Last summer I opined on the loss of the Longfin Smelt from the Bay-Delta estuary1. A recent paper in the Transactions of the American Fishery Society looks to “disaggregating forces”… “By disaggregating the life-stage-specific constraints on population dynamics, our results can help to inform a future ESA listing decision for Longfin Smelt and can assist in development of the accompanying recovery plan if the population is listed”.2
What the authors of the study did was to separate the population into life stages or age groups to view the population dynamics to determine at which stage or age the apparent cause of the decline may be occurring. With a two-year life cycle, there are basically two life stages. Young Longfin are produced and rear in their first year in the upper estuary (Delta and eastern Bay). The second year they continue rearing in the Bay and nearby ocean until reaching maturity and returning to the upper estuary to spawn. The review came to the following conclusions:
- It corroborated past studies in finding that production of young is related to freshwater inflow to the estuary.
- The production of young determines the subsequent abundance of age two adults.

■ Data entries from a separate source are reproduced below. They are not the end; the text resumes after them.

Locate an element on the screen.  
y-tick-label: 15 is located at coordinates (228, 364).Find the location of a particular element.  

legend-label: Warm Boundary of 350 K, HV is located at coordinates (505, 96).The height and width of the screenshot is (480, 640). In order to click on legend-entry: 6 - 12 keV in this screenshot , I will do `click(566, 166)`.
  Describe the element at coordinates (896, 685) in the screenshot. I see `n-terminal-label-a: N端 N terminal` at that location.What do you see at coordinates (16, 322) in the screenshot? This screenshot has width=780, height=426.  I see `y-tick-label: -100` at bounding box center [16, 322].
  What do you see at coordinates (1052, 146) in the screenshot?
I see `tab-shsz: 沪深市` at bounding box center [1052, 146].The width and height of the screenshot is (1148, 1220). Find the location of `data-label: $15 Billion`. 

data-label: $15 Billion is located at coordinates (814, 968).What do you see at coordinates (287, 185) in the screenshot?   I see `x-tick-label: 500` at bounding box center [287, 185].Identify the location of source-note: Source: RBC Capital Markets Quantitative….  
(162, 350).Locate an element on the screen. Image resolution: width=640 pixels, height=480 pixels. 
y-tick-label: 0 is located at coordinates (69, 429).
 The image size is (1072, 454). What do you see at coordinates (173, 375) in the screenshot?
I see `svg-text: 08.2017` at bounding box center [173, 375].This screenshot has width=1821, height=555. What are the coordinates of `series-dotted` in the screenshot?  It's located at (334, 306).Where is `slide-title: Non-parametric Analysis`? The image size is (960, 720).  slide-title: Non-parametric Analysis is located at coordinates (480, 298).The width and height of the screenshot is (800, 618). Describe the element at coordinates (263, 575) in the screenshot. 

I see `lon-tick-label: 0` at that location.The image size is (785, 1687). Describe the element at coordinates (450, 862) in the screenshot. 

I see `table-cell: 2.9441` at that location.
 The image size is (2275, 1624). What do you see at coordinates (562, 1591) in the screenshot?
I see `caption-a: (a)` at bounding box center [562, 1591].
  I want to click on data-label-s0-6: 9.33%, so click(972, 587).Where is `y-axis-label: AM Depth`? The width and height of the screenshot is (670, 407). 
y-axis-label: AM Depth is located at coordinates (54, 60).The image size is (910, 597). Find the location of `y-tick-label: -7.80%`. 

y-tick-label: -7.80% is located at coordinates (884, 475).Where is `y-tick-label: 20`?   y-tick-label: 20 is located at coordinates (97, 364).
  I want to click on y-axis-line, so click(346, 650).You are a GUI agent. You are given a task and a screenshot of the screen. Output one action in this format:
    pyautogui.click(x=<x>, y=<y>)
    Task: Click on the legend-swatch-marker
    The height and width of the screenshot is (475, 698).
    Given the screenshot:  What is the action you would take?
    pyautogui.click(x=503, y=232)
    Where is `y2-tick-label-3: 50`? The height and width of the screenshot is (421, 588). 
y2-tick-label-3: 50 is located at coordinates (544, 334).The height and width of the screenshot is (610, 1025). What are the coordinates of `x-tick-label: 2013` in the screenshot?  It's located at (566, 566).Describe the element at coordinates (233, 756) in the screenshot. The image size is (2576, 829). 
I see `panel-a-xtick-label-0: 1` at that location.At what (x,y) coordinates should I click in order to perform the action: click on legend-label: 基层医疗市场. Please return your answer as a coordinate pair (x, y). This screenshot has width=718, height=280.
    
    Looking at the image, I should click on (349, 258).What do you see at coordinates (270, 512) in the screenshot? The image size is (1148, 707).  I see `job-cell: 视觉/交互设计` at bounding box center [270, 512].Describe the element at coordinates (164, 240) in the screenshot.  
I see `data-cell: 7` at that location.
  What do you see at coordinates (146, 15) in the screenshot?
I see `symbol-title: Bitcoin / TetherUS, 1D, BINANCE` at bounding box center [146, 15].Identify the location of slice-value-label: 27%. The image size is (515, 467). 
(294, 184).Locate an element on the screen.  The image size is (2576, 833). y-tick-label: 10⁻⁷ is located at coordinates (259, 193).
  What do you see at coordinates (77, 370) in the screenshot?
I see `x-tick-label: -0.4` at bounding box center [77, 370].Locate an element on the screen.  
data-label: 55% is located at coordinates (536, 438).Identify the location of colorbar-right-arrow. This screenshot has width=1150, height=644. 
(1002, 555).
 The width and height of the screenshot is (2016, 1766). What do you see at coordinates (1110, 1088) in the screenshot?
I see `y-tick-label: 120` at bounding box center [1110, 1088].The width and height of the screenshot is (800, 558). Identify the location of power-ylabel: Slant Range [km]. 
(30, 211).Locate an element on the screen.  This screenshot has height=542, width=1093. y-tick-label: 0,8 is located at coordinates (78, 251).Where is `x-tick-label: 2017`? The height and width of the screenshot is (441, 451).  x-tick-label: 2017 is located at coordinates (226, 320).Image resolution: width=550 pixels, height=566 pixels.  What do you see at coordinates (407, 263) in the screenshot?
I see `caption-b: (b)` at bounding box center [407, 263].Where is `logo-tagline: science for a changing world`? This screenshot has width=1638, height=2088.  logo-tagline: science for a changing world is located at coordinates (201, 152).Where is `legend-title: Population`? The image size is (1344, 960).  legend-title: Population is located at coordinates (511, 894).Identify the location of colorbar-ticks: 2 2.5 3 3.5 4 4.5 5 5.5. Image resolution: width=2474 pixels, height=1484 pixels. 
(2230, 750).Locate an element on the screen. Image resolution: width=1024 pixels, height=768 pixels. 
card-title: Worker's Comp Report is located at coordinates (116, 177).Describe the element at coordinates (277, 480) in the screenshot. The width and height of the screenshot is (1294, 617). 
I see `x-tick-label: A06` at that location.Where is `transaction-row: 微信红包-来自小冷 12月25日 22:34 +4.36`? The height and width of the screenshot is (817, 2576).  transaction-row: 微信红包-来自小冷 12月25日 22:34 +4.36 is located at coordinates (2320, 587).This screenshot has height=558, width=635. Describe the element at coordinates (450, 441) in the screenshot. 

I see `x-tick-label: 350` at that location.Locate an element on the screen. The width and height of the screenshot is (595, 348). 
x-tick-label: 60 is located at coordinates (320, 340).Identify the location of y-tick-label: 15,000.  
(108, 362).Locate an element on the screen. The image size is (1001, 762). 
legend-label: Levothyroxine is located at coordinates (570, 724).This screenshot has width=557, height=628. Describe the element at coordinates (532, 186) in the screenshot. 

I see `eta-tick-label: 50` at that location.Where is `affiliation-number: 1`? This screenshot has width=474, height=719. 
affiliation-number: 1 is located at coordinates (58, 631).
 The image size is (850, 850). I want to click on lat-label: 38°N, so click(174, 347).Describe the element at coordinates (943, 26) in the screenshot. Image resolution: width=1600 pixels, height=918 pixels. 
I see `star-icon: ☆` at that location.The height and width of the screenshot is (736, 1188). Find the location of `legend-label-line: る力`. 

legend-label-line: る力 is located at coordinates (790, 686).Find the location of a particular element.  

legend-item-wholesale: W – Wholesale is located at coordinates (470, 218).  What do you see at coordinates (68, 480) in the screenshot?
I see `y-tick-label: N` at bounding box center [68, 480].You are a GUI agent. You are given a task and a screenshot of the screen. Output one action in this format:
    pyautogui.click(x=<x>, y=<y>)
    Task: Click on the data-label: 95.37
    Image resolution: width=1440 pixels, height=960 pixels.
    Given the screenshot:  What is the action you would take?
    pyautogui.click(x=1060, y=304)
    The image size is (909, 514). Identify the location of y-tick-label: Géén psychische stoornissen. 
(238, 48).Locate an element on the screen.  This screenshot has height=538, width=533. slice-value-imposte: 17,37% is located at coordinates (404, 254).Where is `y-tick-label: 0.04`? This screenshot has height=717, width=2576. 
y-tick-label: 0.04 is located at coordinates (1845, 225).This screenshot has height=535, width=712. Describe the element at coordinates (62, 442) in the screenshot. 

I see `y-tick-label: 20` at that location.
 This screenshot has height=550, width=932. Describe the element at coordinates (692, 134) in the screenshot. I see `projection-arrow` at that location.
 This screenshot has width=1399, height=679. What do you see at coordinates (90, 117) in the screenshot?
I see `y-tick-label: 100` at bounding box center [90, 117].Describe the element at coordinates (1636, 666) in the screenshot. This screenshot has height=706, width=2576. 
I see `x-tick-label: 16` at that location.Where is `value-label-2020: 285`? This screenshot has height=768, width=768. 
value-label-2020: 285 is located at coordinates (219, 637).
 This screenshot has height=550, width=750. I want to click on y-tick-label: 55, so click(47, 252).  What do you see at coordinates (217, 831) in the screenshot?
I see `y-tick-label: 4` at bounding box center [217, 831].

- The production of young is also related to the previous number of adult age-2 spawners.
- The survival from age 1 to age 2 (young recruits to adult spawners) is related to Bay and Ocean conditions, and may be declining in recent decades.
While the first three “forces” were anticipated, the fourth indicates a decline in the production capacity of the lower estuary and ocean. The ocean has been a factor in recent decades decline and improvements in salmon, so why not Longfin? Seems logical. A decline in Bay productivity for whatever reason is more ominous. Could this be related to effects on the Bay from higher Delta exports over the last several decades, recent multiyear droughts, or the combination of both? Has the productivity of the Bay been compromised? “[T]he mechanisms affecting juvenile survival are more likely to operate in mesohaline or marine environments than in freshwater or low-salinity-zone waters.”
The facts remain that the population of Longfin Smelt in the San Francisco Bay-Delta estuary has crashed. The numbers recorded in recent index years is especially low (see footnote #1).
Bay-Delta trawl survey results for this recent December just published compared to past survey years (Figures 1 and 2) support my earlier conclusion – “they are gone”. The slow population death spiral from low young production, to poor spawner production, to poor young production, has reached its course, as also suggested by Hobbs and Moyle3.